El amanecer se alzaba entre nieblas espesas, pintando los árboles muertos de tonos sepia y escarlata. Alen, aún temblando por el encuentro con los Morvils, observaba sus propias manos como si ya no le pertenecieran. Algo en su interior había cambiado, una puerta se había abierto... y no estaba seguro de poder cerrarla.
—Has absorbido demasiados fragmentos —advirtió Eleira—. Las voces dentro de ti ya no son solo ecos. Algunas intentarán dominarte.
—¿Y si no puedo resistirme? —preguntó Alen en voz baja.
—Entonces no serás tú el que camine este mundo. Serás todas las cosas que consumiste. Y ninguna al mismo tiempo.
El camino los llevó a un valle hundido, cubierto por estructuras antiguas de obsidiana negra y metales oxidados. Un símbolo triangular adornaba las puertas: tres líneas entrelazadas formando una espiral invertida.
—Este es territorio prohibido —susurró Eleira, tocando la piedra con reverencia—. Las ruinas del Clan Kael’Thor, los domadores de la ilusión y el miedo. Nadie ha vuelto de aquí con la cordura intacta.
Pero Alen sentía una atracción. No por la historia, sino por algo más oscuro: un llamado interior. Algo… dormido.

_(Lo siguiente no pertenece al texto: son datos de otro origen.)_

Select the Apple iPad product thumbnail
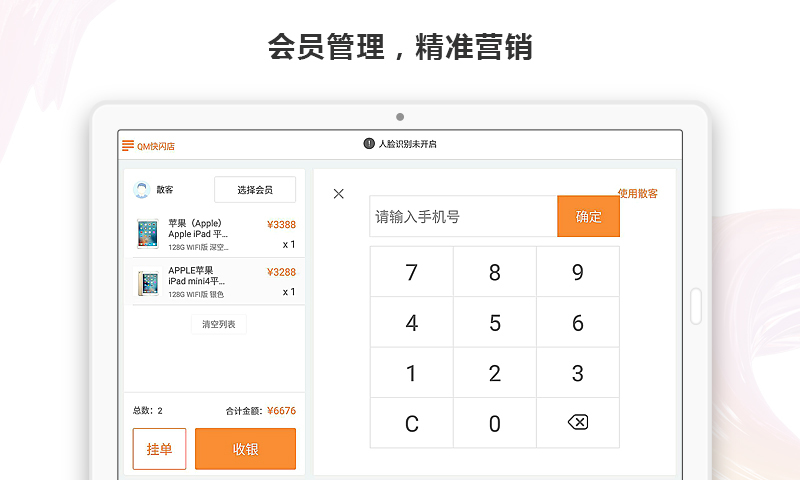 148,234
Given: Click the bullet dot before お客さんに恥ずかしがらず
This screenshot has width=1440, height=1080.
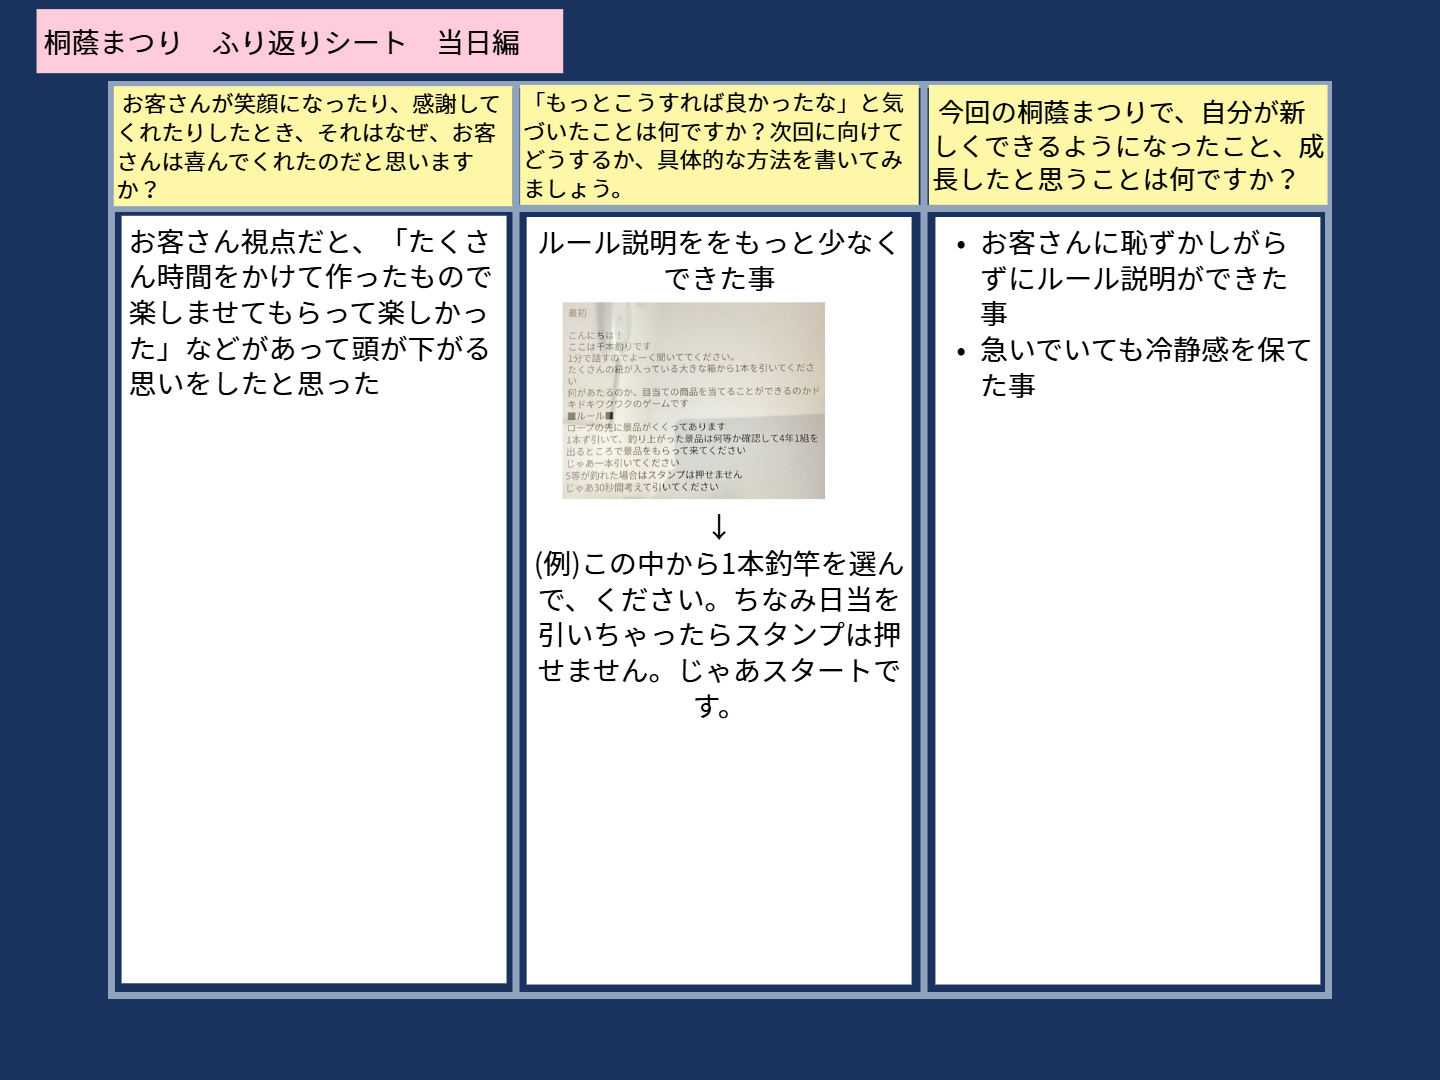Looking at the screenshot, I should pyautogui.click(x=961, y=245).
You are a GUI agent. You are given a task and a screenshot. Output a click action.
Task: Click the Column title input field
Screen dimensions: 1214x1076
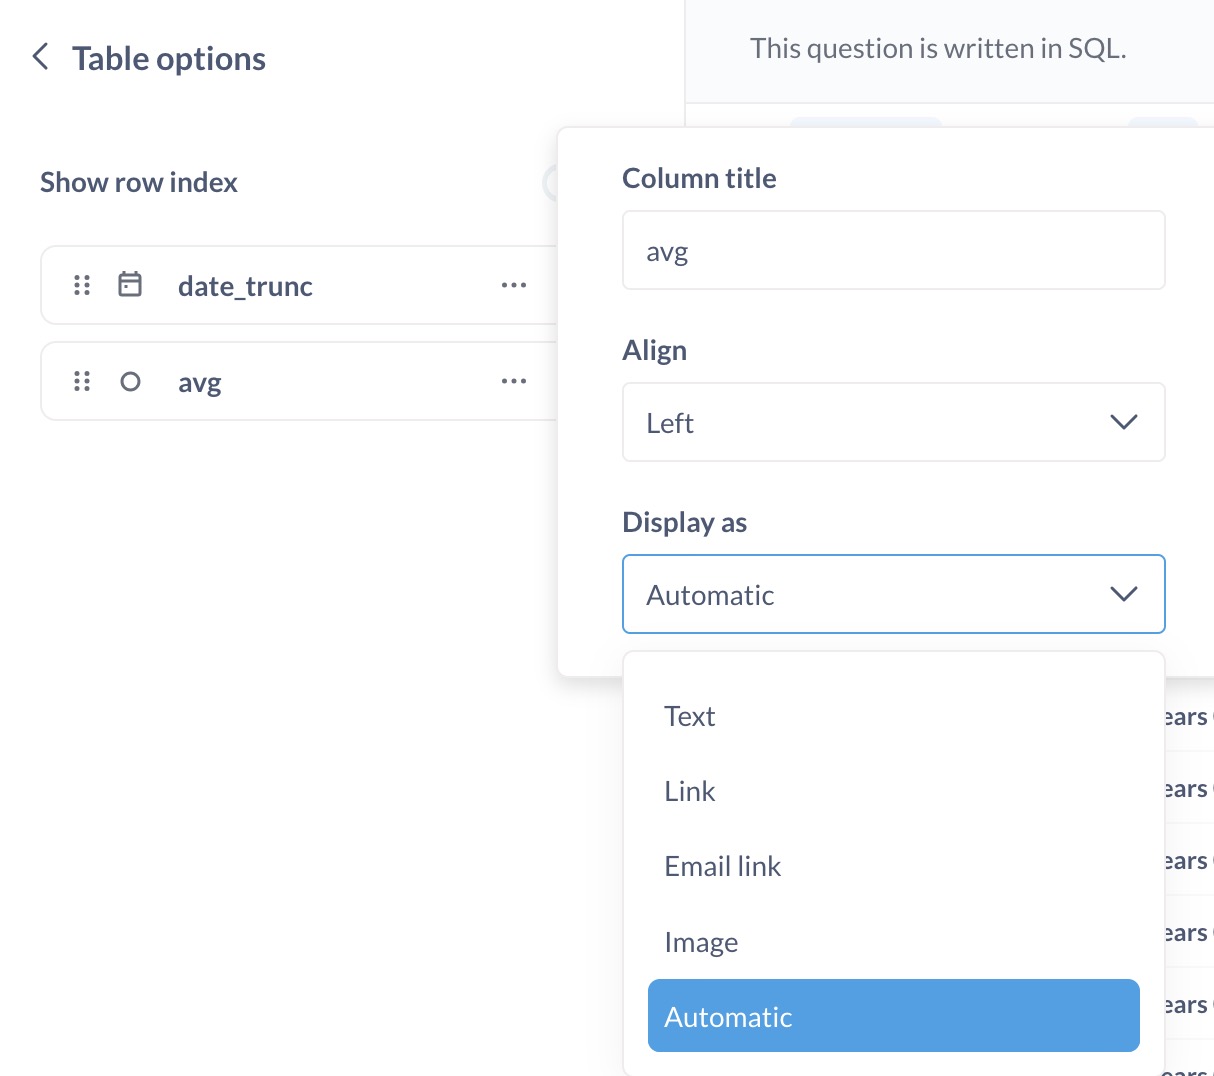coord(892,250)
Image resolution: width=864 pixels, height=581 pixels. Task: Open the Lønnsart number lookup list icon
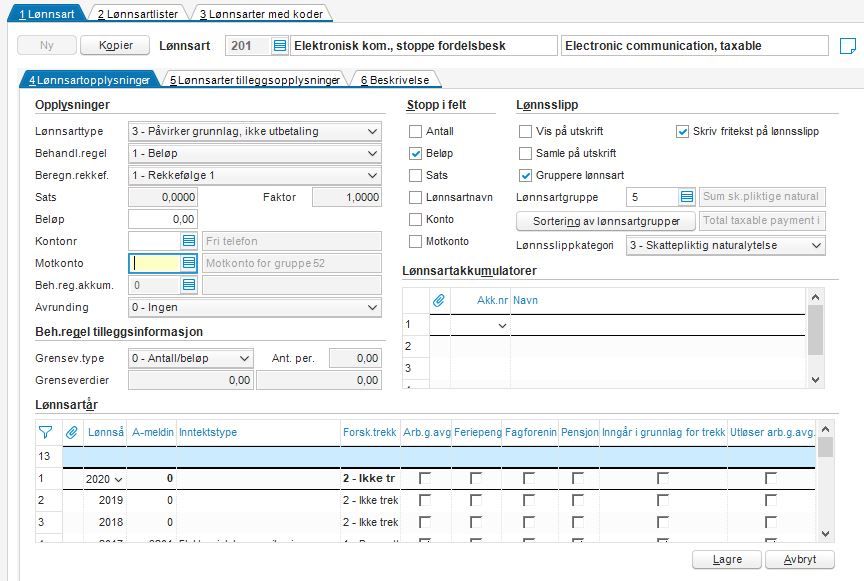279,46
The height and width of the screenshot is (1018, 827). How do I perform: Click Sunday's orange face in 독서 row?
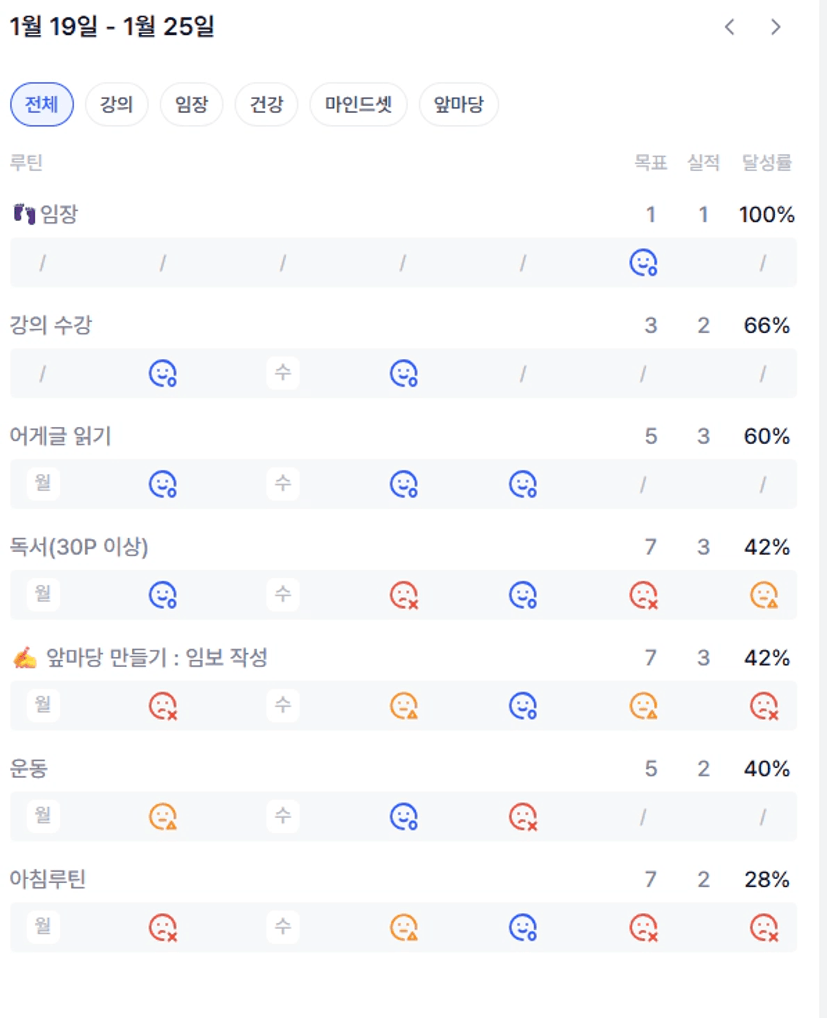pyautogui.click(x=764, y=596)
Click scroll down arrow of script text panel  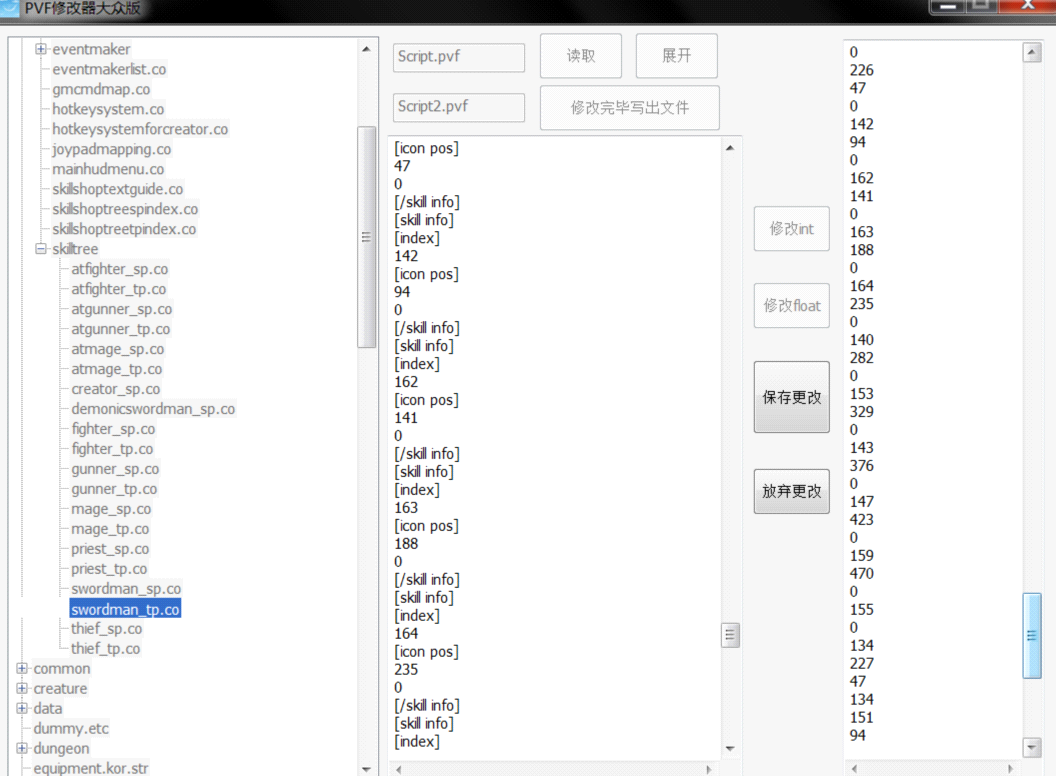(730, 749)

Avanzaron entre columnas caídas y estatuas deformadas por el tiempo. El aire era denso, como si la realidad misma estuviera doblada. Y entonces, la vio: una criatura encadenada en el centro del templo derruido.
Mor’Ryl, la bestia menor de Kael’Thor.
Tenía forma de ciervo, pero su cuerpo estaba cubierto de ojos que parpadeaban descoordinadamente. De sus astas colgaban campanas que tintineaban sin viento. Cada vez que alguien lo miraba directamente, aparecían visiones: sus miedos más profundos, sus errores más ocultos.
—No lo mires —advirtió Eleira, cubriendo los ojos de Alen—. Mor’Ryl es un espejo viviente. Si lo miras, verás lo que no puedes cargar.
Pero ya era tarde. Alen sintió su alma arrastrada por una corriente invisible. Sus pies se movieron solos, y la criatura lo encaró.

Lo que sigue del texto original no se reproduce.